━━ DATA TO PROCESS

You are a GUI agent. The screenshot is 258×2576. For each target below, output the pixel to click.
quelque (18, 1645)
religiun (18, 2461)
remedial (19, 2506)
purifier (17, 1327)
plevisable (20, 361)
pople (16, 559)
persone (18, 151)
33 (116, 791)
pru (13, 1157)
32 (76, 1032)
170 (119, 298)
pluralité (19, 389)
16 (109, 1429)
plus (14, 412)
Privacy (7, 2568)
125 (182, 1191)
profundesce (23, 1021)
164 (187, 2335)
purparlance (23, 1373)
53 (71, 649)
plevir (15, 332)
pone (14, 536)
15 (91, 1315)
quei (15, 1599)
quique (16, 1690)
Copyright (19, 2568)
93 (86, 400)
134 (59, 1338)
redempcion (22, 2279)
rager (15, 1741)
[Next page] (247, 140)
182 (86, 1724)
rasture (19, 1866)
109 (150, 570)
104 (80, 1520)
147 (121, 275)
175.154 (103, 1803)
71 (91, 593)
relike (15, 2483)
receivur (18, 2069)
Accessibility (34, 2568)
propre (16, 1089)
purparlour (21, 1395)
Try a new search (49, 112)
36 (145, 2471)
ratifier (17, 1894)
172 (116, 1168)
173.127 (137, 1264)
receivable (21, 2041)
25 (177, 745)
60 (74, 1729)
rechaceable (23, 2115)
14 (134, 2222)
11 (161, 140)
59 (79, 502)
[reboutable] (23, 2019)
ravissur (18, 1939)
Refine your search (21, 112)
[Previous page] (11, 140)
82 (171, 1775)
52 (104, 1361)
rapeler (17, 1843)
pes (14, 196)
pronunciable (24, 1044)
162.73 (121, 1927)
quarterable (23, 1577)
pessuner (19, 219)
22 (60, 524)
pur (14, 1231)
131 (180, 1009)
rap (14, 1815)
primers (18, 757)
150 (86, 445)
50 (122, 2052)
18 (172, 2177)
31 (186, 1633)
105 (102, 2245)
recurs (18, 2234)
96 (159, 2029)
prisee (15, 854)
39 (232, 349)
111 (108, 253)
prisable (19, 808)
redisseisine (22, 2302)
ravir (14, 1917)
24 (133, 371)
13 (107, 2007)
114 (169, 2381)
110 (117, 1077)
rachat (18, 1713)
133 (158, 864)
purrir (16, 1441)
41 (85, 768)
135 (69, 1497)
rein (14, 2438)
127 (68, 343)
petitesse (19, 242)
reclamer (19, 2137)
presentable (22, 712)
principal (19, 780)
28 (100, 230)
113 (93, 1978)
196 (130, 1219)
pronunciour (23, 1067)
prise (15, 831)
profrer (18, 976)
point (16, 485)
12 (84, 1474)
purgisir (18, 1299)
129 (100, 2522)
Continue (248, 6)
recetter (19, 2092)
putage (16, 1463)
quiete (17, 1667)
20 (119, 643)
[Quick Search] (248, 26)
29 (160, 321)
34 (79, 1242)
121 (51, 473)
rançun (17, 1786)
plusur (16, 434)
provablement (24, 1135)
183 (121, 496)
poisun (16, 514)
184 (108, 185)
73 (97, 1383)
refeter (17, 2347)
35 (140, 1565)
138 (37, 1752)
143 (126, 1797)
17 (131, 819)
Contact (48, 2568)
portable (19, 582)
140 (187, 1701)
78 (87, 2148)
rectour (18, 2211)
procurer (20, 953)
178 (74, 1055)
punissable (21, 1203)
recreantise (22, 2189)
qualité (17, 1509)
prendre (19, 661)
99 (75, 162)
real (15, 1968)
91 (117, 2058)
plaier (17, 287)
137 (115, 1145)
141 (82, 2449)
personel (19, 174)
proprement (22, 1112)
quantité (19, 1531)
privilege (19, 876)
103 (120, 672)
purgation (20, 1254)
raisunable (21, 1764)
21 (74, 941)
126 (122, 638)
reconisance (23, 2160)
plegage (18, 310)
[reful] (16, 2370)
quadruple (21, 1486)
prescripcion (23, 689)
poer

━━━━

**TASK DETAILS**
The line containing "103 (120, 672)" and each line after it through the end of the listing above must be printed exactly, with nothing added.

**RESULT FOR THIS EXERCISE**
103 (120, 672)
purgation (20, 1254)
raisunable (21, 1764)
21 (74, 941)
126 (122, 638)
reconisance (23, 2160)
plegage (18, 310)
[reful] (16, 2370)
quadruple (21, 1486)
prescripcion (23, 689)
poer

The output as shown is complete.